Abnormal Pressure Pain, Touch Sensitivity, Proprioception, and Manual Dexterity in Children with Autism Spectrum Disorders

1University Institute of Health Sciences Research (IUNICS-IdISPa), University of the Balearic Islands, 07122 Palma de Mallorca, Spain
2Department of Nursing and Physiotherapy, University of the Balearic Islands, 07122 Palma de Mallorca, Spain
3Clinic of Physical Medicine and Rehabilitation, Brugmann University Hospital, 1020 Brussels, Belgium
4Institute of Neuroscience, Université catholique de Louvain, Brussels, Belgium

Received 30 July 2015; Revised 5 October 2015; Accepted 15 October 2015

Academic Editor: Etienne de Villers-Sidani

Copyright © 2016 Inmaculada Riquelme et al. This is an open access article distributed under the Creative Commons Attribution License, which permits unrestricted use, distribution, and reproduction in any medium, provided the original work is properly cited.

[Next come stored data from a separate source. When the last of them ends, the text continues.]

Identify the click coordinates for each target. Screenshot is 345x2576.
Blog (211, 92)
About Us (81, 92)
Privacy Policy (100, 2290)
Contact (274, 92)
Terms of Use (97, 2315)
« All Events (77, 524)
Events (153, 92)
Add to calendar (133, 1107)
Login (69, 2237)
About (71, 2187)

Children with autism spectrum disorders (ASD) often display an abnormal reactivity to tactile stimuli, altered pain perception, and lower motor skills than healthy children. Nevertheless, these motor and sensory deficits have been mostly assessed by using clinical observation and self-report questionnaires. The present study aims to explore somatosensory and motor function in children with ASD by using standardized and objective testing procedures. Methods. Tactile and pressure pain thresholds in hands and lips, stereognosis, proprioception, and fine motor performance of the upper limbs were assessed in high-functioning children with ASD and compared with typically developing peers .  Results. Children with ASD showed increased pain sensitivity, increased touch sensitivity in C-tactile afferents innervated areas, and diminished fine motor performance and proprioception compared to healthy children. No group differences were observed for stereognosis. Conclusion. Increased pain sensitivity and increased touch sensitivity in areas classically related to affective touch (C-tactile afferents innervated areas) may explain typical avoiding behaviors associated with hypersensitivity. Both sensory and motor impairments should be assessed and treated in children with ASD.